Senior year brings on a whole new set of stressors. Your teen is now choosing the college she wants to attend and then applies there, plus 9 other “safety” schools.. just in case she doesn’t get in to her ED (Early Decision) choice. Don’t forget, there is also ED2. If your daughter doesn’t get into her first choice (she will find out sometime in mid-December) she can apply to a 2nd choice after that and learn her fate by mid-February. For those of you that are not at this point in your child’s life, an ED is binding except under certain circumstances such as a financial difficulty despite what (if any) scholarships/grants/loans your child is awarded. There are also schools that are rolling admission so your teen might find out about those acceptances prior to finding out about her ED choice. It is important that your teen, once she knows where she is going, notify the schools to which she also applied that she is pulling her application in order to give other students another open spot for their possible acceptance.
Starting mid-December many students, and their proud parents, start posting on social media. Some parents even post every time their child gets an acceptance letter. Many times people do this without naming the school, leaving all to wonder. While it is of course a proud moment and one everyone wants to share with the world, it can also be somewhat heartbreaking to someone else who did not get in to their first choice school. As adults we know that our bright, well educated children will go somewhere for college but the emotions still run high and many students feel the pain a few times over every time they get a notification that someone else got accepted to yet another school.
It is important that you, as the adult, have a conversation with your teen regarding their feelings around this issue. You yourself might also feel disappointed and not understand why so-and-so, who might have had a slightly higher GPA but not as many extra curricular activities, got in to your daughter’s top choice but your daughter did not. Despite your feelings of disappointment, it is important for you to be your child’s support, cheerleader, sounding board and feelings reflector (basically repeating to them how they are feeling..i.e. I know you are feeling disappointed right now.) Your teen is at the precarious age of figuring out her level of independence and although she might yell at you and tell you there is no way you understand how she feels, she really does need your love and support at this time, despite how much her words might hurt you at the time. Your baby is in pain and needs you to be there no matter what.
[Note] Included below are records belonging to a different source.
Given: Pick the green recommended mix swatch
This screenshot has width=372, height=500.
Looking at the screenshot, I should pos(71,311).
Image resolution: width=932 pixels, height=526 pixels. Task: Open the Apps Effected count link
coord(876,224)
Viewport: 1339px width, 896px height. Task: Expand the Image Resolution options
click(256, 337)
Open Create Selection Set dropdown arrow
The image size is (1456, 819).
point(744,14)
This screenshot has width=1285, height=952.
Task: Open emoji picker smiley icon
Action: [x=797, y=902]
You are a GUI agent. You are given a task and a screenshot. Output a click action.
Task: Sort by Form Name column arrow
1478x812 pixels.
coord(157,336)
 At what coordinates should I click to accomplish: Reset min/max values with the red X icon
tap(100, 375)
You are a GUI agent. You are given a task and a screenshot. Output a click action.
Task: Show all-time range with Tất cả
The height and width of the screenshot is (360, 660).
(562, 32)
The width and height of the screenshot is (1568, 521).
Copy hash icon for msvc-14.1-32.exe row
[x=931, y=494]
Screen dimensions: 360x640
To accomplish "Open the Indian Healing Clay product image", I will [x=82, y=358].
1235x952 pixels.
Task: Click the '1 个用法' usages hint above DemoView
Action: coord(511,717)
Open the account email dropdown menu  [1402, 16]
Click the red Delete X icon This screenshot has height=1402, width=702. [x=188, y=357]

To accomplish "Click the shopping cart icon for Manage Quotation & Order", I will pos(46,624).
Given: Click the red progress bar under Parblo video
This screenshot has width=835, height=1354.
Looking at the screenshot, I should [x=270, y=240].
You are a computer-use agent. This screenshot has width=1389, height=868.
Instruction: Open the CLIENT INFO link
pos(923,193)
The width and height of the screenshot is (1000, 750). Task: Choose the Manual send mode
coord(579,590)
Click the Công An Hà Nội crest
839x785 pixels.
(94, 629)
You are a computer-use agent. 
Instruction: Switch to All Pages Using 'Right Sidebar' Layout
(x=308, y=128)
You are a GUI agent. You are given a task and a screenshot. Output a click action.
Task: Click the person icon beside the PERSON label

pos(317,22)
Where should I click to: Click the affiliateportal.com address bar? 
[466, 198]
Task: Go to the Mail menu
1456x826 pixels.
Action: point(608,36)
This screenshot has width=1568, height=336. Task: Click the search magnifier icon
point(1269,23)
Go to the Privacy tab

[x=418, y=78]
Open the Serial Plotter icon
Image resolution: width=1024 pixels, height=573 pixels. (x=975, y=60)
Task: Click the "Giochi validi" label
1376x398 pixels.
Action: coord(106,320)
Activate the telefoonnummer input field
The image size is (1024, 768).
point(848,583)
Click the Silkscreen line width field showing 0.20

As the Facebook updates continue to come, another thing to note is that not all students are created equal. While many perform very well and receive stellar grades and high standardized test scores, there are others that are, well, average. Yes, I said it.. AVERAGE. It is not a dirty word, I promise. It does not condemn your child to the dungeons in the basement of some 3rd rate school in the middle of nowhere. Plenty of kids, in fact most kids, perform in the average range and that is okay, more than okay actually. There are many great schools for them to choose from and many of these students grow up to be very successful. They deserve the pride and accolades from others on their academic, as well as non-academic, achievements. Not everyone is a good student, which does not mean they are not smart or on the path to future success.
So when your “average” kid starts complaining about all the posts and tweets and snaps that people post about the Ivy league schools or schools that take 12% of their applicants, let them know they are not alone. On all standardized assessments 50% of people fall in the Average range. Your kids should know they are in very good company and can be whatever and whoever they want to be in life, despite being “average”.